• [Problem set]:
A – In the cartpole notebook code, what value is assigned to GAMMA?
B – Pick up the cartpole notebook code after its last line and keep writing from there.

*** Opening of Document extract ***

# Module Five Assignment: Cartpole Problem
Review the code in this notebook and in the score_logger.py file in the *scores* folder (directory). Once you have reviewed the code, return to this notebook and select **Cell** and then **Run All** from the menu bar to run this code. The code takes several minutes to run.

In [3]:
import random  
import gym  
import numpy as np  
from collections import deque  
from keras.models import Sequential  
from keras.layers import Dense  
from keras.optimizers import Adam  
  
  
from scores.score_logger import ScoreLogger  
  
ENV_NAME = "CartPole-v1"  
  
GAMMA = 0.90  
LEARNING_RATE = 0.0025 
  
MEMORY_SIZE = 1000000  
BATCH_SIZE = 20  
  
EXPLORATION_MAX = 1.0  
EXPLORATION_MIN = 0.02  
EXPLORATION_DECAY = 0.995  
  
  
class DQNSolver:  
  
    def __init__(self, observation_space, action_space):  
        self.exploration_rate = EXPLORATION_MAX  
  
        self.action_space = action_space  
        self.memory = deque(maxlen=MEMORY_SIZE)  
  
        self.model = Sequential()  
        self.model.add(Dense(24, input_shape=(observation_space,), activation="relu"))  
        self.model.add(Dense(24, activation="relu"))  
        self.model.add(Dense(self.action_space, activation="linear"))  
        self.model.compile(loss="mse", optimizer=Adam(lr=LEARNING_RATE))  
  
    def remember(self, state, action, reward, next_state, done):  
        self.memory.append((state, action, reward, next_state, done))  
  
    def act(self, state):  
        if np.random.rand() < self.exploration_rate:  
            return random.randrange(self.action_space)  
        q_values = self.model.predict(state)  
        return np.argmax(q_values[0])  
  
    def experience_replay(self):  
        if len(self.memory) < BATCH_SIZE:  
            return  
        batch = random.sample(self.memory, BATCH_SIZE)  
        for state, action, reward, state_next, terminal in batch:  
            q_update = reward  
            if not terminal:  
                q_update = (reward + GAMMA * np.amax(self.model.predict(state_next)[0]))  
            q_values = self.model.predict(state)  
            q_values[0][action] = q_update  
            self.model.fit(state, q_values, verbose=0)  
        self.exploration_rate *= EXPLORATION_DECAY  
        self.exploration_rate = max(EXPLORATION_MIN, self.exploration_rate)  
  
  
def cartpole():  
    env = gym.make(ENV_NAME)  
    score_logger = ScoreLogger(ENV_NAME)  
    observation_space = env.observation_space.shape[0]  
    action_space = env.action_space.n  
    dqn_solver = DQNSolver(observation_space, action_space)  
    run = 0  
    while True:  
        run += 1  
        state = env.reset()  
        state = np.reshape(state, [1, observation_space])  
        step = 0  
        while True:  
            step += 1  
            #env.render()

*** Close of Document extract ***
*** Opening of Extracted information ***

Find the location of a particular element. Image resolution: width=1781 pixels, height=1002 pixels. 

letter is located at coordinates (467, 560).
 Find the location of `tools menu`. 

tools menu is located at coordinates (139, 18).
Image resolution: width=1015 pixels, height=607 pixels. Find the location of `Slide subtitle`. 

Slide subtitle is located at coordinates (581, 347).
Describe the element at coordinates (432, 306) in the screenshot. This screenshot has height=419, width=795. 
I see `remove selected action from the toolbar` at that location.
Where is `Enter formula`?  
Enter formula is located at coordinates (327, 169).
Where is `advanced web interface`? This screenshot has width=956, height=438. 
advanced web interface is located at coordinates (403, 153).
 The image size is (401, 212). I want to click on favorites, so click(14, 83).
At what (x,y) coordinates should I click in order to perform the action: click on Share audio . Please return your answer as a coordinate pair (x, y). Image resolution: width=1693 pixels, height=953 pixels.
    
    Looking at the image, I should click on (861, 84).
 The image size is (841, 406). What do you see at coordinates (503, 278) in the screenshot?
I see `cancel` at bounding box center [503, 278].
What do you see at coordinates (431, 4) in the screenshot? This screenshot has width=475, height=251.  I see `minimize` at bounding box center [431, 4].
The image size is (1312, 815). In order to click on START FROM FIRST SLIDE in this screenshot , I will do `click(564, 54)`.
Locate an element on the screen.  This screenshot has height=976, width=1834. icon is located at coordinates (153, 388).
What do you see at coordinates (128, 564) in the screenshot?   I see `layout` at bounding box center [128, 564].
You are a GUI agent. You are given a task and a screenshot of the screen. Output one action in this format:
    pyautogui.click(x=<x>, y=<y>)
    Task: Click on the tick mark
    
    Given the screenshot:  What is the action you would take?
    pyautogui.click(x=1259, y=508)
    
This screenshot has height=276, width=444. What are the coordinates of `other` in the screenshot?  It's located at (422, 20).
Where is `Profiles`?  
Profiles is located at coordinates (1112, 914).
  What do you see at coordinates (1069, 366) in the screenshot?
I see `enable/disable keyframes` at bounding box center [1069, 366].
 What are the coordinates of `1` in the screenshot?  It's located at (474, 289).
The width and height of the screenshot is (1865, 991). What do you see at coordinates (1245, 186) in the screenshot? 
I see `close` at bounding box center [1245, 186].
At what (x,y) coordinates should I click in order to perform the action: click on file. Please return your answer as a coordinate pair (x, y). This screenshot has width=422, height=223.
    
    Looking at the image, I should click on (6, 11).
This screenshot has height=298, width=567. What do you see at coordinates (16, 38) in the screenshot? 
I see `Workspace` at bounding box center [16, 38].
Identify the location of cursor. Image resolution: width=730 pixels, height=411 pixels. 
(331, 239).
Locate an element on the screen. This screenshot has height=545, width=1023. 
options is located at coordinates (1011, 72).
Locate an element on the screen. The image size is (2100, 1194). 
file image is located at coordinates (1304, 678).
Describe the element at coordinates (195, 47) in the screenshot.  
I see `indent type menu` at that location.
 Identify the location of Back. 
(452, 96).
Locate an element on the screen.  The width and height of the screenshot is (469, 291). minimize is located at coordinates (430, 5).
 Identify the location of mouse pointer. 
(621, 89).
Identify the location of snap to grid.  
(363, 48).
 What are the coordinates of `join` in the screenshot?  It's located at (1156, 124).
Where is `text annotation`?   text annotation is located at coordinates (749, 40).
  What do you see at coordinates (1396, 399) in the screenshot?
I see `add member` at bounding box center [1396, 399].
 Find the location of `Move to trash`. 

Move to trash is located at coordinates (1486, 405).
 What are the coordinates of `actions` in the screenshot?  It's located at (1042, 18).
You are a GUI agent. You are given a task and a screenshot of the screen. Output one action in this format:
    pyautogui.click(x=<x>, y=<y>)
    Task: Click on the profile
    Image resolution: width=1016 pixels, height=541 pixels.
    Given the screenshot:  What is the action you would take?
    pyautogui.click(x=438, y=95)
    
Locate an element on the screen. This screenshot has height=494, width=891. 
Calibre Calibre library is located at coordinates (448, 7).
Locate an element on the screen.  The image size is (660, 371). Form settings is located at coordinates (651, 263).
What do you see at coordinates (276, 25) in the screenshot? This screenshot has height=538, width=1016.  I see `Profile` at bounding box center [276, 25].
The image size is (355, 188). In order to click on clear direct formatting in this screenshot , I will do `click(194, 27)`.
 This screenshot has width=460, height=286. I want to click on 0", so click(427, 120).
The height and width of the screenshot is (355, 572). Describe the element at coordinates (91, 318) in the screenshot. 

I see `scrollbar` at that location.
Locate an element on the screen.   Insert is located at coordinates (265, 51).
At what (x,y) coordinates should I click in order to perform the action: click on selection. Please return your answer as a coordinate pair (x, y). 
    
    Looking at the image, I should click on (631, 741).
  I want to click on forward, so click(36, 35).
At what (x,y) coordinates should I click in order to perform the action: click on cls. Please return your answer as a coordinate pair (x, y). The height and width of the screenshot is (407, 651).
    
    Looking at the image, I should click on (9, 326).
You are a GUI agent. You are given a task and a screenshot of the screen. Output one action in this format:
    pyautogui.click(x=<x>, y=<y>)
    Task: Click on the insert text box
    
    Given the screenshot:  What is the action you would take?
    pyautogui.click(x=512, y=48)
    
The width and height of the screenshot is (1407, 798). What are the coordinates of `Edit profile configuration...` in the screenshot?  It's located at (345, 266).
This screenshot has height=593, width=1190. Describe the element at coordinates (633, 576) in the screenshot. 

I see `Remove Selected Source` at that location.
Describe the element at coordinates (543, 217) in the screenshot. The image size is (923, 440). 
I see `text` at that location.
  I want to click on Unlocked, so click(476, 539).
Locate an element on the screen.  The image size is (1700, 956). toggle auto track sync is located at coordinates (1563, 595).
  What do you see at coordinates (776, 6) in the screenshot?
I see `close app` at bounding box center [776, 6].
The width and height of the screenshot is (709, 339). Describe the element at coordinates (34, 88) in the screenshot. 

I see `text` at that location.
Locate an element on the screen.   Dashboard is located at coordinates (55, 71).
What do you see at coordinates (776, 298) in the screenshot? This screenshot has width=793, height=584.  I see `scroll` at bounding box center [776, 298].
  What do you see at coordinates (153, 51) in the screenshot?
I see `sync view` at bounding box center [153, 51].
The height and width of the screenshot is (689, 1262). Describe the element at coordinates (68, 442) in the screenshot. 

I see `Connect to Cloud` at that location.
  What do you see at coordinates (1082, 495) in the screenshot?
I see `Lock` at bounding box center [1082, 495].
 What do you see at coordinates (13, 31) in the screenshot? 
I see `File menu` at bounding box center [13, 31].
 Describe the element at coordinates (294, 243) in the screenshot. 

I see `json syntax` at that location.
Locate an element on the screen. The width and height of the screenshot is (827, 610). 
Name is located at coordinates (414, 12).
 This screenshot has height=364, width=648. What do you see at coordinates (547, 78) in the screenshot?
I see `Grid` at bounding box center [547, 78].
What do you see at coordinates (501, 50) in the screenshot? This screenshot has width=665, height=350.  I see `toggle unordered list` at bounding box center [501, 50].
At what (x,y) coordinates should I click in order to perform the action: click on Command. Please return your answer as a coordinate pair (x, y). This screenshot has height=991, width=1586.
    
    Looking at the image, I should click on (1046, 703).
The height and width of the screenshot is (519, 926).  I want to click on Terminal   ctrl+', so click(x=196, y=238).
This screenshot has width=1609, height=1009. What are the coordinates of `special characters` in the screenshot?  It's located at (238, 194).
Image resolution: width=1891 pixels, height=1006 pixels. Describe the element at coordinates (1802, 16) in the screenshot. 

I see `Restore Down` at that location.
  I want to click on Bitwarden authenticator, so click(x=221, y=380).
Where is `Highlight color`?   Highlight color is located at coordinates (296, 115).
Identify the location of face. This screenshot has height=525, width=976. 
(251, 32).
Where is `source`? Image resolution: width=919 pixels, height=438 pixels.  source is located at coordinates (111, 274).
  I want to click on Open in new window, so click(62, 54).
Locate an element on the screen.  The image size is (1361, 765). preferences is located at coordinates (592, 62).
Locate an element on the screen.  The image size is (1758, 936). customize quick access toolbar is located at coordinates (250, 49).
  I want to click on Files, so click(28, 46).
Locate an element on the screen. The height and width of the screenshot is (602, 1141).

*** Close of Extracted information ***

• [Exercise answers]:
A – 0.90

B –
            action = dqn_solver.act(state)  
            state_next, reward, terminal, info = env.step(action)  
            reward = reward if not terminal else -reward  
            state_next = np.reshape(state_next, [1, observation_space])  
            dqn_solver.remember(state, action, reward, state_next, terminal)  
            state = state_next  
            if terminal:  
                print ("Run: " + str(run) + ", exploration: " + str(dqn_solver.exploration_rate) + ", score: " + str(step))  
                score_logger.add_score(step, run)  
                break  
            dqn_solver.experience_replay()  



Using TensorFlow backend.


In [2]:
# Gamma: 0.99 - Default
# Learning Rate: 0.001 - Default
# Exploration: 0.01 - Default
cartpole()

Run: 1, exploration: 0.995, score: 21
Scores: (min: 21, avg: 21, max: 21)

Run: 2, exploration: 0.9000874278732445, score: 21
Scores: (min: 21, avg: 21, max: 21)

Run: 3, exploration: 0.7901049725470279, score: 27
Scores: (min: 21, avg: 23, max: 27)

Run: 4, exploration: 0.7514768435208588, score: 11
Scores: (min: 11, avg: 20, max: 27)

Run: 5, exploration: 0.6465587967553006, score: 31
Scores: (min: 11, avg: 22.2, max: 31)

Run: 6, exploration: 0.567555222460375, score: 27
Scores: (min: 11, avg: 23, max: 31)

Run: 7, exploration: 0.531750826943791, score: 14
Scores: (min: 11, avg: 21.714285714285715, max: 31)

Run: 8, exploration: 0.4907693883854626, score: 17
Scores: (min: 11, avg: 21.125, max: 31)

Run: 9, exploration: 0.46677573701590436, score: 11
Scores: (min: 11, avg: 20, max: 31)

Run: 10, exploration: 0.4439551321314536, score: 11
Scores: (min: 11, avg: 19.1, max: 31)

Run: 11, exploration: 0.40974000909221303, score: 17
Scores: (min: 11, avg: 18.90909090909091, max: 31)

Run:

NameError: name 'exit' is not defined

In [3]:
# Gamma: 0.99 - Increase from 0.95
# Learning Rate: 0.01 - Increase from 0.001
cartpole()

Run: 1, exploration: 1.0, score: 20
Scores: (min: 20, avg: 20, max: 20)

Run: 2, exploration: 0.918316468354365, score: 18
Scores: (min: 18, avg: 19, max: 20)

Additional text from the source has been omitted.